As a source of inspiration, here is what eBird provides for best practices when using eBird data https://ebird.github.io/ebird-best-practices. This goes way beyond the “what to care about when using eBird data”, but I think it is a great example of what could be done to inform researchers about challenges with iNat data. Compared with a paper, it would also have the advantage of being editable.
I think there are probably many observations that are Casual because they show a tree that was planted decades ago, or aren’t identifiable past family level or whatever that are just as or more theoretically valuable than some Needs ID observations that are extremely blurry or not identifiable past genus level. It’s hard to predict how someone might find value in an observation and the lines between Casual and not are often subjective or arbitrary. I find it somewhat confusing why the line is drawn where it is for different variables but for most cases I think it makes sense to at least have a line somewhere.
Not all users show such restraint. Cases where people will use the DQA to make observations casual even though they are legitimate observations according to iNat’s guidelines include:
- escapees and hitchhikers (because some people don’t want non-established species showing up on range maps)
- duplicates (because this supposedly distorts abundance data, wastes IDers’ time etc.)
- field sketches (because not everyone considers this legitimate evidence)
- observations with large accuracy circles (because not precise enough to be useful for them/because they think such locations are per se not trustworthy)

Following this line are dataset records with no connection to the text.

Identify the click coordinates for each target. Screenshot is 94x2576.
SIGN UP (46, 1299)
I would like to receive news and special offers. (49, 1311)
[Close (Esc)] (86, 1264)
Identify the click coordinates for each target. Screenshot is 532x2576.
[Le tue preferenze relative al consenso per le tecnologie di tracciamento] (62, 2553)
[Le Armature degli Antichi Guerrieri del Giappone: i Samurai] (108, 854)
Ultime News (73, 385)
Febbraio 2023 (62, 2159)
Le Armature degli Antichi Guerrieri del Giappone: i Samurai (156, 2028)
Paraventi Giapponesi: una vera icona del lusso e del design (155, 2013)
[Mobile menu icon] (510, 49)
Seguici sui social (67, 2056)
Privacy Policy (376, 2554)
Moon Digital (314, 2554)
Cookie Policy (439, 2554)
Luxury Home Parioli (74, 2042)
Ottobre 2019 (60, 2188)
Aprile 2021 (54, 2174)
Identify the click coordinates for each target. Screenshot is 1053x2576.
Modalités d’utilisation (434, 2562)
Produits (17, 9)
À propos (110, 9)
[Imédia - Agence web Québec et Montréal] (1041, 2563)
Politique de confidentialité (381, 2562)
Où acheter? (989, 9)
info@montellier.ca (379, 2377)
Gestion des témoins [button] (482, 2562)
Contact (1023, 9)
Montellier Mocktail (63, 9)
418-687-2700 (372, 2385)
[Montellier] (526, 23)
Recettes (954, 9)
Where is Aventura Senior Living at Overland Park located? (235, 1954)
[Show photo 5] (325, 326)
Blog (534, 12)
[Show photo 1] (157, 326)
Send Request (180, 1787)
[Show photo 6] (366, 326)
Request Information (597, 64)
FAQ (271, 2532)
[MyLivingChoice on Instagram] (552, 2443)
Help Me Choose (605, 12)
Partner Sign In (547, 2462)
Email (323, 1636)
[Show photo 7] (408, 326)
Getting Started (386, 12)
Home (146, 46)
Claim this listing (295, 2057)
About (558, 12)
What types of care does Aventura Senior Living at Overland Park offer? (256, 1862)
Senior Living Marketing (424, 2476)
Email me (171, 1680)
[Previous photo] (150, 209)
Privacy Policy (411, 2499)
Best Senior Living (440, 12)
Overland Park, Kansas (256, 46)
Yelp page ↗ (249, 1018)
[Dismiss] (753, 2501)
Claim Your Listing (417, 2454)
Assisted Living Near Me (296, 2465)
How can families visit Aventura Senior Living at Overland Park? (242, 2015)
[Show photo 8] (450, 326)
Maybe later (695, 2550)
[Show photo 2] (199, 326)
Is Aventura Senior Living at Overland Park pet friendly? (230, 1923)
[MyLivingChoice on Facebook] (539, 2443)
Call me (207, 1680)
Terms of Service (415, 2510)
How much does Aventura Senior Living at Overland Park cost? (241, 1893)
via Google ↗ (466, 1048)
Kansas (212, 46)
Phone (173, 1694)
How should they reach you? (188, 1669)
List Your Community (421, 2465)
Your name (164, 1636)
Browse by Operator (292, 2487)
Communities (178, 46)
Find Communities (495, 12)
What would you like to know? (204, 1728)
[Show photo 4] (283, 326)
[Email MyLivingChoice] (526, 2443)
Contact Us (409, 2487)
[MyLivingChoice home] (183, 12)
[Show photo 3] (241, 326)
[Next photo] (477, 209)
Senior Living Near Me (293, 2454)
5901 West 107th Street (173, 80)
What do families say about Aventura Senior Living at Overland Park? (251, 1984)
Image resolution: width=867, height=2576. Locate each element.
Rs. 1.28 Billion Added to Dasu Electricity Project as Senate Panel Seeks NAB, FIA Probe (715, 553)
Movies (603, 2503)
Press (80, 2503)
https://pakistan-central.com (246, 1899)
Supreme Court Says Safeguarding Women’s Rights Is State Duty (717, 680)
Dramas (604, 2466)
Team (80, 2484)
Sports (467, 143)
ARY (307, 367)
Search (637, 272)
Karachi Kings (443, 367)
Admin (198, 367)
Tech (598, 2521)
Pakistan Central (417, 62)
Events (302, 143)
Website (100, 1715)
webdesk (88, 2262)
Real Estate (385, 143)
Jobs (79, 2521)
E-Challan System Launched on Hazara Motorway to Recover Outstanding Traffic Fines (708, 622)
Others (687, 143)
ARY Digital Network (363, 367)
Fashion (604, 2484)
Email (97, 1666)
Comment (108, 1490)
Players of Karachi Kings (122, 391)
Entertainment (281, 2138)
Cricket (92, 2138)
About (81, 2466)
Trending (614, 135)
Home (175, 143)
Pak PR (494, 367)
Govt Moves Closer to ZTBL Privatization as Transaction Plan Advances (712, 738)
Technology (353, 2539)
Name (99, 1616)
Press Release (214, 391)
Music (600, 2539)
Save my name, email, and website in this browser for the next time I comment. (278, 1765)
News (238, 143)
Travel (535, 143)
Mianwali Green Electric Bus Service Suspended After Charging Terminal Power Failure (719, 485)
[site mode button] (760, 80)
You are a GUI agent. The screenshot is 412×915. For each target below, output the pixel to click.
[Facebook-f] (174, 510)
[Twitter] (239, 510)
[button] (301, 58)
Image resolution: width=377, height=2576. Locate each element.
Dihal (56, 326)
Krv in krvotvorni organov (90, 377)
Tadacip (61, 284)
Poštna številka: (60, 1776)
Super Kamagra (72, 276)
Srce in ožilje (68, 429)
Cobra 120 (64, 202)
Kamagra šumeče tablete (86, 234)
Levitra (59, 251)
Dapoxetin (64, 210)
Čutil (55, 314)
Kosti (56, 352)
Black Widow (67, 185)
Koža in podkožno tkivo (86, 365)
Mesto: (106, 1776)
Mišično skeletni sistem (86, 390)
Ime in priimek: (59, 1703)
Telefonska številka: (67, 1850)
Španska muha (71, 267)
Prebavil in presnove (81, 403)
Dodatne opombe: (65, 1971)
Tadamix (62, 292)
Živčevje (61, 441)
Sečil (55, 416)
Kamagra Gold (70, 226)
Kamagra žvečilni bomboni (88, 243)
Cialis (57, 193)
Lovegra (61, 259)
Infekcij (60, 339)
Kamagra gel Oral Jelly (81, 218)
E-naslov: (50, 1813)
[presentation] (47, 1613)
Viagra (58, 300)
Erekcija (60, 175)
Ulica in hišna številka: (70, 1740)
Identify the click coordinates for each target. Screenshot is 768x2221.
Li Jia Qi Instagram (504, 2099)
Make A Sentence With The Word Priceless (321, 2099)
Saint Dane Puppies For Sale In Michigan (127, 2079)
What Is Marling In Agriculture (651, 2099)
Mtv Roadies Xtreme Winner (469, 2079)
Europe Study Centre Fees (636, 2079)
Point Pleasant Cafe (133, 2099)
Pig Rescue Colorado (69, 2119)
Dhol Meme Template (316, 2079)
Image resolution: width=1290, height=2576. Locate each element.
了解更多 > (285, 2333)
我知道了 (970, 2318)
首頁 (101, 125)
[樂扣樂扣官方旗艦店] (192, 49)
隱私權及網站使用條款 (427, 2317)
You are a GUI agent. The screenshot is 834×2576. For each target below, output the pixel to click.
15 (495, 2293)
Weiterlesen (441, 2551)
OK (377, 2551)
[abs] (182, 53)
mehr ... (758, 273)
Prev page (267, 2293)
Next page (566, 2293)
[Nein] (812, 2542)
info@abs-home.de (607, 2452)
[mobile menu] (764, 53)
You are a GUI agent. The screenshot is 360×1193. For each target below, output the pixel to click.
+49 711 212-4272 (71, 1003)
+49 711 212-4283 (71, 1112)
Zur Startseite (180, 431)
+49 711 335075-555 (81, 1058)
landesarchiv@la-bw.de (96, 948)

I see the main issue with such cases not being the (relatively small) number of observations that might be affected, but the fact that they tend to crystallize as a source of conflict, resulting in DQA wars or long heated discussions that don’t seem like a good use of anyone’s time and energy.
So I am in favor of anything that can encourage more tolerant attitudes and acceptance that iNat treats some observations as valid based on idiosyncratic criteria that don’t meet the standards one might personally want to apply, but this doesn’t diminish the value of the data set as a whole and it’s not a reason to insist on imposing one’s own “better” standards.
Please note that having them show up on range maps could have another effect - they set a precedent that observers will could use as “evidence” to support subsequent observations. I see this all the time. There’s a breed of observer who attaches inordinate importance to outliers (these are the folks who trumpet finding both geographic and temporal outliers). There are people who compile guides and species lists for geographic regions who cite earliest/latest observations (rather than loping off the head/tail of seasonal distributions). I’ve discovered cases where decades worth of misidentifications turned out to all be based on one or two initial misidentifications that served as precedents to support all the ones that followed.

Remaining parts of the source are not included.